Eventually I calm down, of course. Even though I’ve learned that life is one crushing defeat after another until you just wish Flanders was dead, it’s hardly worth losing sleep over something as inconsequential as baseball.
I was at a function on Friday night (ed: Oh, la-dee-da, a “function”? Hope you didn’t spill any wine spritzer on your good Metallica t-shirt), so my Twitter obsession had to take a back seat to making small talk and eating while standing for a couple hours. When I got a chance to catch up, that old familiar feeling was there waiting for me. The New York Yankees had acquired potential perennial star pitcher Michael Pineda from the Seattle Mariners, and then they went out and signed another more than serviceable arm in free agent starter Hiroki Kuroda.
Instantly, the already-toughest team in the AL East got even tougher, going from a rotation that was going to consist of CC Sabathia and no small amount of hope to one that is likely to make life pretty difficult for opponents at least 80% of the time.
Once I worked through my usual stages of rage, frustration, and resignation, I got to thinking less about how brutal it might be in 2012 for the Blue Jays to face the Yankees, and more about how the Blue Jays themselves could make a similar instant upgrade to the rotation.
If we’re to believe the scuttlebutt, Alex Anthopoulos has been burning up the phone lines in search of another reliable starting pitcher to slot in among Ricky Romero and Brandon Morrow for 2012, and perhaps beyond. And we all know what 2011’s rotation looked like apart from those two. Yes, we saw the emergence of a potential contributor in Henderson Alvarez and the feel-good story of Dustin McGowan’s return near the end of the year, but we also saw backward steps from Brett Cecil and Kyle Drabek; 110 forgettable, negative WAR innings from Jo Jo Reyes; and a selection of bullpen fill-ins and minor league call-ups rounding things out.
One can easily understand AA’s apparent eagerness to acquire an arm with more staying power, like a Mat Latos or Matt Garza. I have a certain amount of support for the idea myself, but I don’t think it will be catastrophic if it doesn’t happen before the start of the season – precisely because those remaining in-house options represent a certain amount of opportunity.

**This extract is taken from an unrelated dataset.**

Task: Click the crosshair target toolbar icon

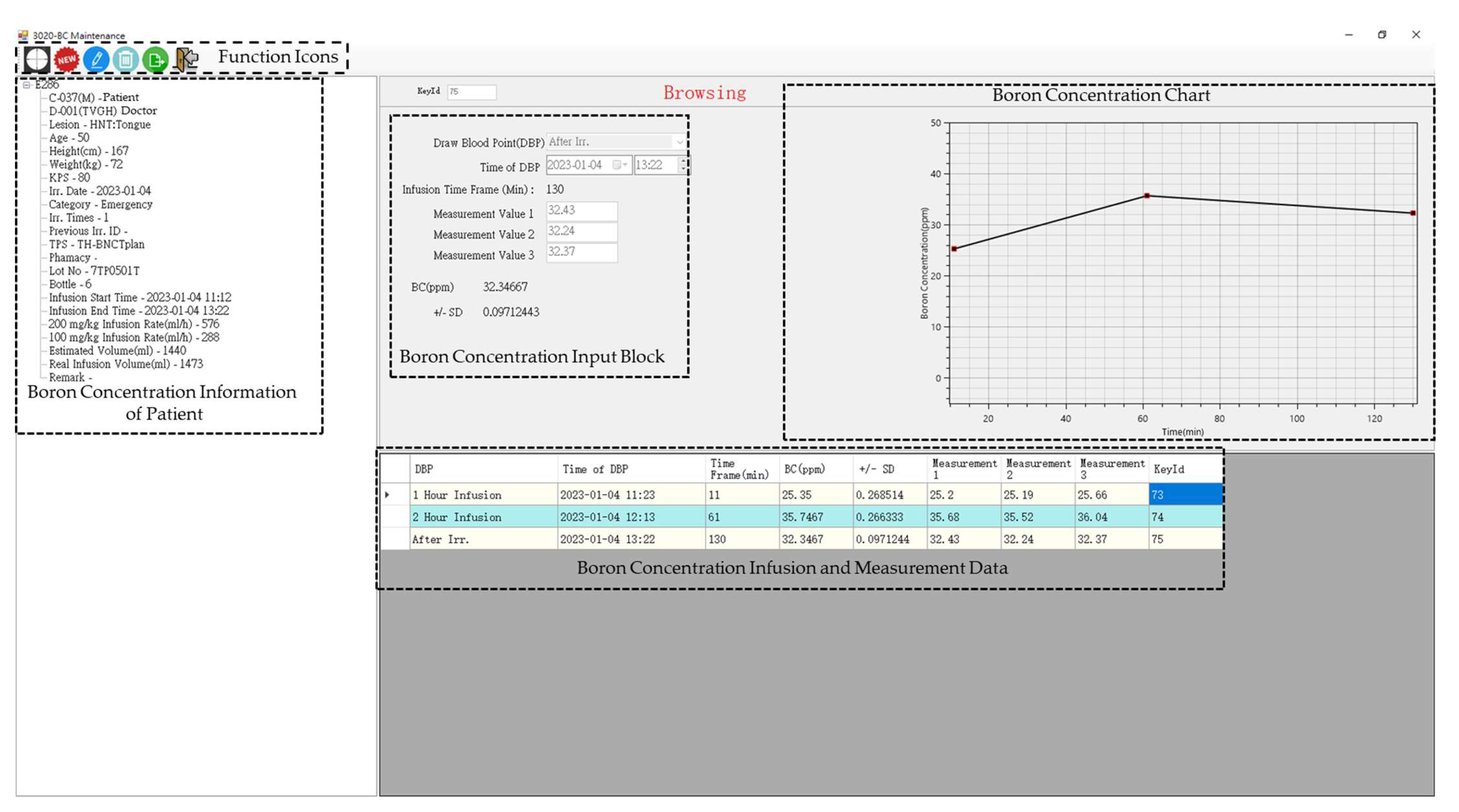Action: [37, 59]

I’m not betting on all of Brett Cecil, Kyle Drabek and Dustin McGowan to step into 2012 and make big impacts. But a really oversimplified (and probably incorrect) way of looking at it is that there’s a 33.3333% chance that one of them will. A resurgent McGowan/Drabek/Cecil would mean a great deal to this team. If one out of the three were to somehow become a consistent, 2-3 WAR pitcher in 2012 (coupled with a decent full season from Alvarez and no unpleasant surprises from Romero and Morrow), the team would suddenly have four pretty nice options out of five in the rotation.
It might sound like a stretch, but Cecil put up 2.6 fWAR in 172.2 innings in 2010 before last year’s regression. McGowan, in his last mostly-healthy season in 2007, put up 3.9 fWAR in 169.2 innings, which was right there with Felix Hernandez (4.1 fWAR in 2007), Justin Verlander (also 4.1), and Cole Hamels (3.8) – all of whom pitched more innings than him. Even in 2008, he put up 2.3 fWAR in 111.1 innings. And that’s not to discount Drabek, who was one of baseball’s most highly regarded prospects for a very good reason.

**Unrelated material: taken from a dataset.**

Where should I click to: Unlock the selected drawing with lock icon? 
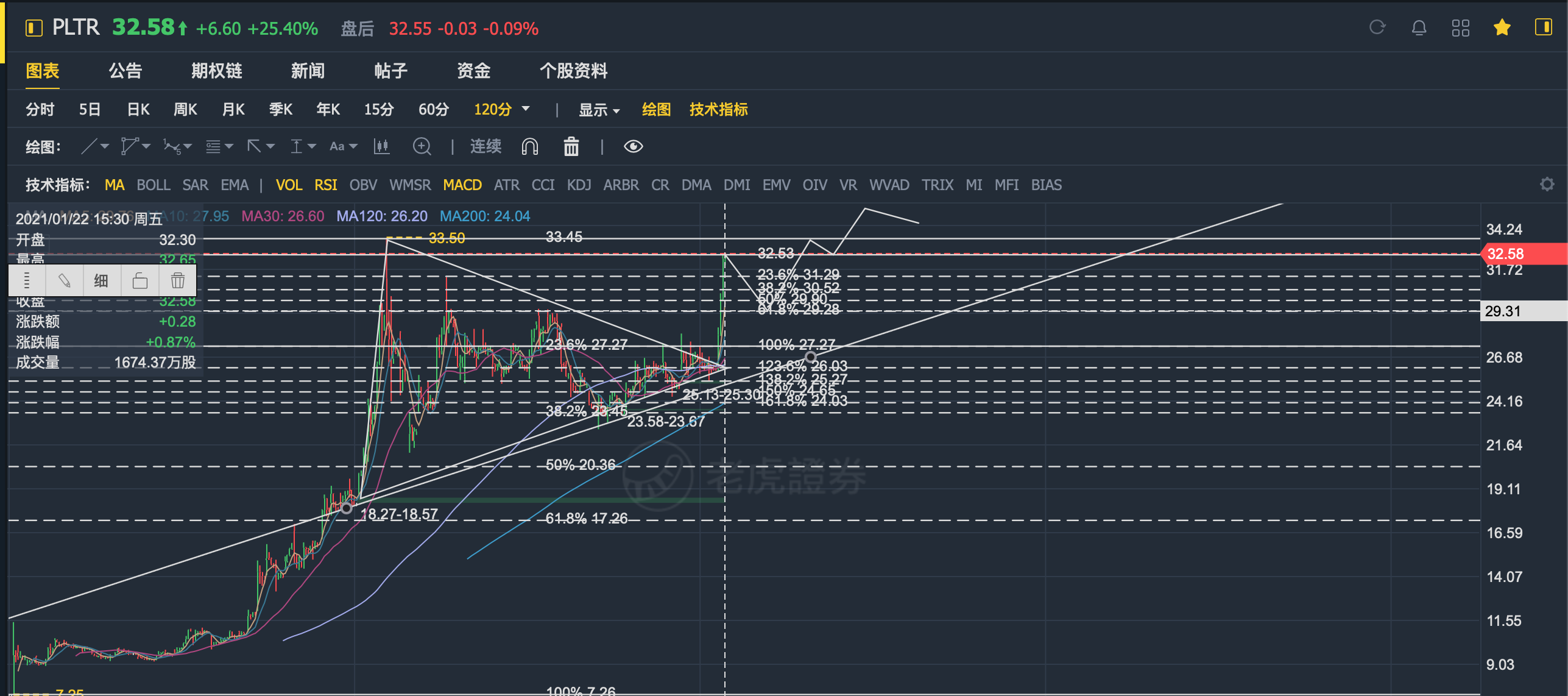coord(140,281)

If two of them were to ascend (or re-ascend) to such levels, well, in the words of the immortal Carl Weathers, baby, you got a stew goin’.
It would create the type of major-league rotation depth that most teams simply don’t have, and if they do, it’s not matched by the kind of pitching prospect depth that the Jays have also built – the kind that AA has been hesitant to part with in rumoured trades this offseason.

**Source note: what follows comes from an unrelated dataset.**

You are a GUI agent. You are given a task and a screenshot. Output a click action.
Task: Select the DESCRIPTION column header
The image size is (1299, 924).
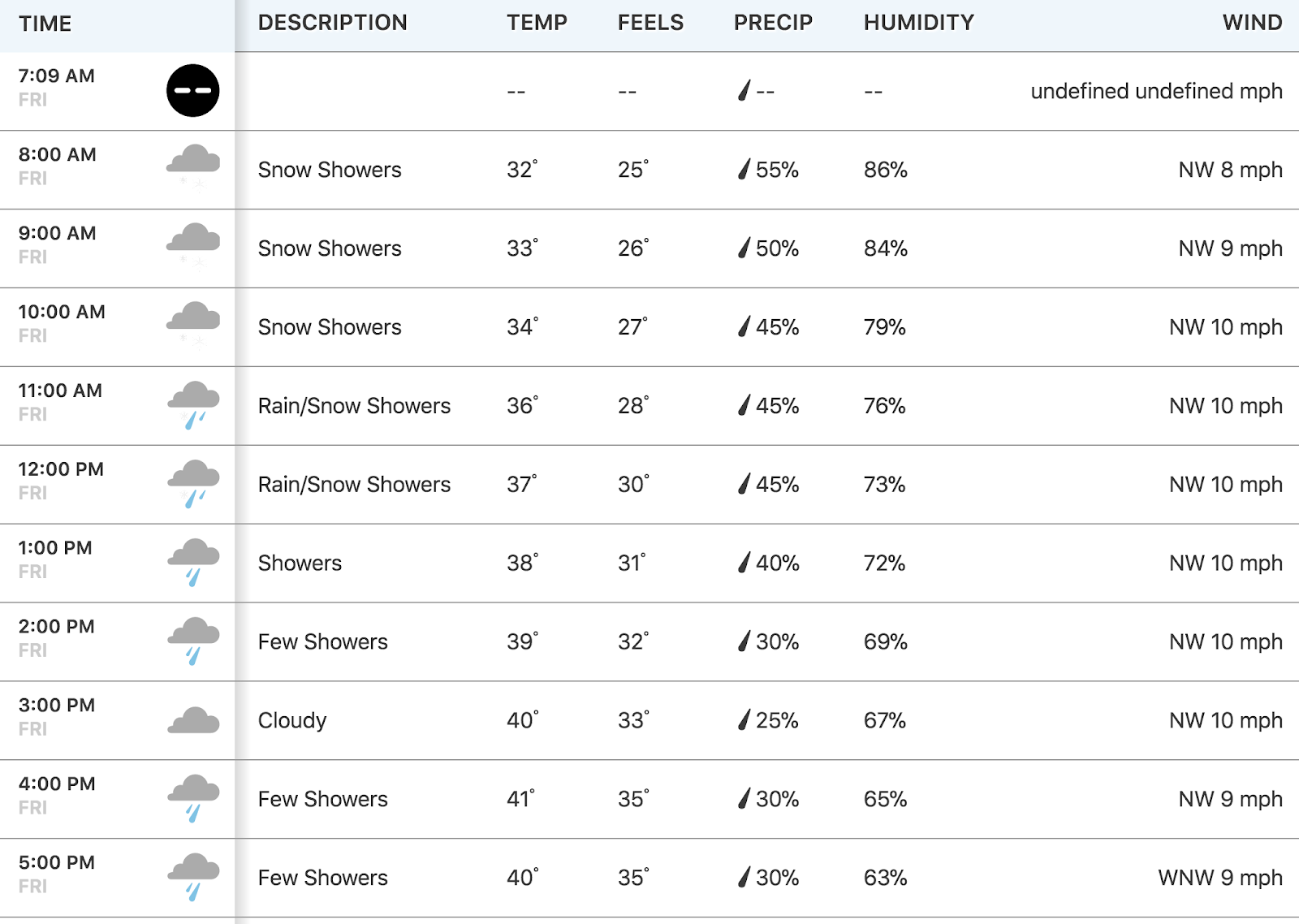(333, 23)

With this in mind, missing out on the acquisition of a starter in the off-season begins to concern me less, because it’s become apparent that AA sees mid-season and specifically the trade deadline as the time when the true impact deals can be made in his situation. He’s consistently thrown aside the notion that only “contenders” can improve when the market heats up mid-summer.
With hoarded pitching depth from which to deal at the deadline, AA’s hand would be even stronger, his flexibility and leverage greater, and the available arms to acquire possibly even more plentiful.